• _TASKS AND EXERCISES_
[a] According to the iPhone Safari thread, what does Chucky16 say causes the crashes?
[b] From the iPhone Safari thread, echo the passage that begins with the words "## Chucky16 (Oct" and ends with "will work fine.".

# Iphone Safari Keeps Crashing



## steinba (Oct 5, 2007)

Every-time I use my Safari either with Edge or Wifion my iphone, it eventually 'blacks out' and returns me to the home page. Any body else have this problem?


----------



## kloan (Feb 22, 2002)

Mine's been ok so far, but I haven't browsed while listening to music... is that what you're doing? If that's the case, it's a common problem.


----------



## An Old Soul (Apr 24, 2006)

Yes, on 1.0.2, the browsing while listening to iPod causes crashes, for some reason.

As of 1.1.1, crashes still happen occasionally, and I fine it's with poorly coded, poorly optimized pages. Mobile Safari has execution limits on scripts which are much shorter than with full sized browsers.


----------



## Cuzz323 (May 3, 2007)

Safari in general is just slow and always crashing , i only use it because all of my bookmarks are there and using it is much easier than fire-fox for me , but it gets 

crazy slow and freezes on launch sometimes, i feel like kicking my screen sometimes , then when i launch firefox their browser is super faster , i really don't understand how apple can't make their browser run better than firefox


----------



## kloan (Feb 22, 2002)

psst.... we're talkin about the mobile Safari on the iPhone...


----------



## GrapeApe (Aug 4, 2004)

Mobile Safari crashes almost every time for me, I don't knwo what it is but it's freakin' annoying.

I hear 1.1.1 fixes this somewhat but there isn't an upgrade option for iPhone SimFree yet that I know of.


----------



## Chucky16 (Oct 24, 2007)

This is all caused by a memory leak in the iphone. Everyone has it. To correct this issue, you have to restart your iphone.... It regenerates the memory allowing you to use things like safari, even the ipod when they "crash" . Restart when this happens, and it will work fine.


----------

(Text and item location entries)
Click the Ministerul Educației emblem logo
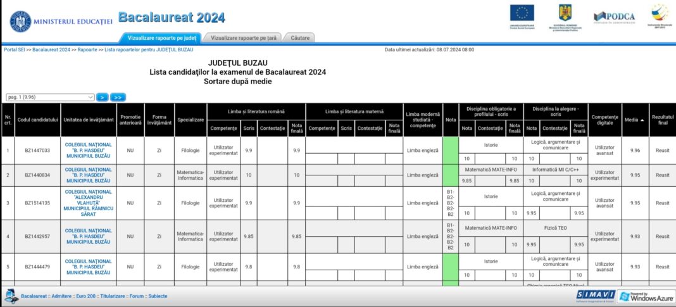This screenshot has width=676, height=307. 20,22
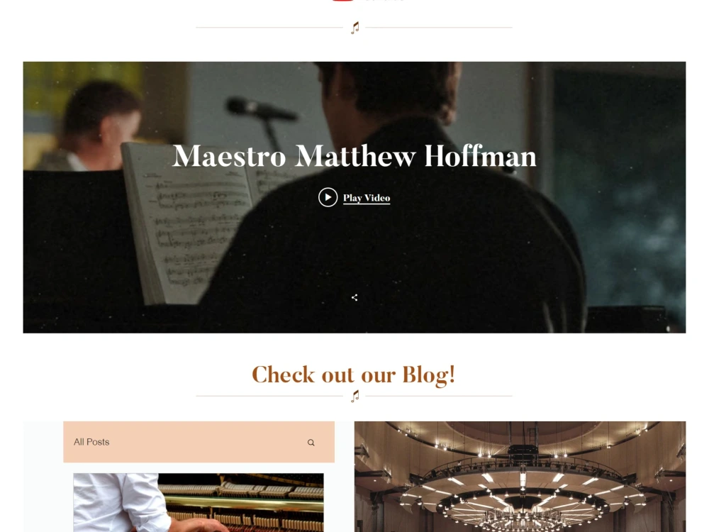Click the sheet music in video frame
The width and height of the screenshot is (709, 532).
point(190,221)
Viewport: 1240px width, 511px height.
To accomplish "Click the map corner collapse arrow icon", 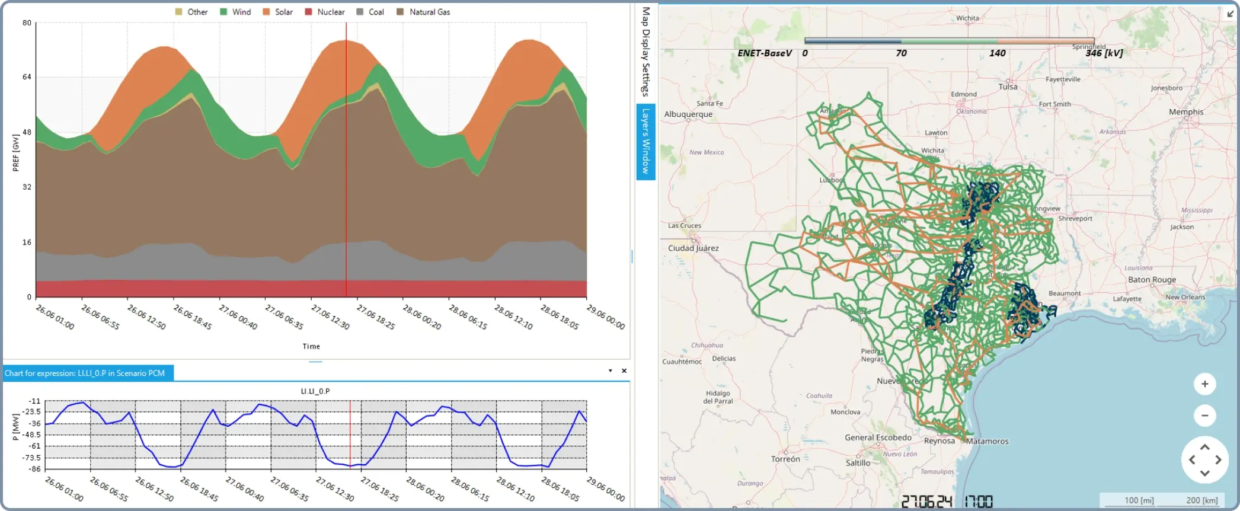I will pyautogui.click(x=1231, y=14).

• _RESPONSES IN ORDER_
[a] A memory leak in the iPhone.

[b]
## Chucky16 (Oct 24, 2007)

This is all caused by a memory leak in the iphone. Everyone has it. To correct this issue, you have to restart your iphone.... It regenerates the memory allowing you to use things like safari, even the ipod when they "crash" . Restart when this happens, and it will work fine.